§ Fragmento seleccionado
········
Y en aquel ambiente se movía a sus anchas Juan Carlos Fotea Dimieri, alias Lobo, alias Fernando. Formaba parte del Grupo de Tareas 3.3 de la ESMA, formado por individuos pertenecientes a diferentes cuerpos del Ejército y policía y que se dedicaban a la captura, tortura y asesinato de los que estimaban enemigos del régimen. Tal es el caso, en el que también se encuentra implicado Fotea, del secuestro y desaparición de 15 mujeres, entre ellas la fundadora de las Madres de Plaza de Mayo y de dos monjas francesas cuando se hallaban reunidas en una iglesia en diciembre de 1977. O el asesinato del periodista y escritor Rodolfo Walsh, perpetrado en el centro de la capital argentina el 25 de marzo de 1977. A pesar del clima de detenciones indiscriminadas que se estaba viviendo en Argentina, Walsh había decidido seguir escribiendo y denunciando los atropellos del Gobierno militar. Tras ser acribillado, su cuerpo fue trasladado a la ESMA y en la actualidad forma parte de la lista de desaparecidos. Fotea tiene concedida la extradición a Argentina para ser procesado por este caso.

"Estos procesos son importantes porque permiten conocer la verdad y ejercer la justicia no sólo a través de la condena de los culpables sino del conocimiento del porqué de las luchas de los 30.000 desaparecidos", destaca Milia, quien durante 20 años ha vivido en Alicante. Recuperó la libertad el 19 de enero de 1979, con un billete a París y el dolor sufrido en carne propia y ajena. Su marido, un ingeniero químico llamado Roberto Pirles, fue fusilado en la noche de Reyes de 1977 con la excusa de que había intentado fugarse.
········
(Entradas extraídas de una colección)
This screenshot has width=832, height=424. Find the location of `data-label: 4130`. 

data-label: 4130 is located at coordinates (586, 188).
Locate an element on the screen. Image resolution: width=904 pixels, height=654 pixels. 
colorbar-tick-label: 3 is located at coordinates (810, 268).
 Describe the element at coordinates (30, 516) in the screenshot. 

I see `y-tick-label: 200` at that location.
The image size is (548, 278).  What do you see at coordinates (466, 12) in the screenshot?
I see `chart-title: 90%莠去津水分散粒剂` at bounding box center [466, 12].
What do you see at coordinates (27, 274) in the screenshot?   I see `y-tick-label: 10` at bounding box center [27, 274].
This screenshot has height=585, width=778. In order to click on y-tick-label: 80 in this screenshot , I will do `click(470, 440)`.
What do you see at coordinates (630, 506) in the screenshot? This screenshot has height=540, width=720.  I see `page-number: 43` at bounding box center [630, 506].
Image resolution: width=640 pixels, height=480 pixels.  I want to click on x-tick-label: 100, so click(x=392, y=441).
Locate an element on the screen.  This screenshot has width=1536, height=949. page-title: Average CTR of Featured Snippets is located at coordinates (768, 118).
········
§ Enunciado de tarea
Enumere todas las referencias temporales del fragmento sobre la ESMA que incluyen un año. Para resolver, básese únicamente en el fragmento.

§ Problema resuelto
- diciembre de 1977
- 25 de marzo de 1977
- 19 de enero de 1979
- la noche de Reyes de 1977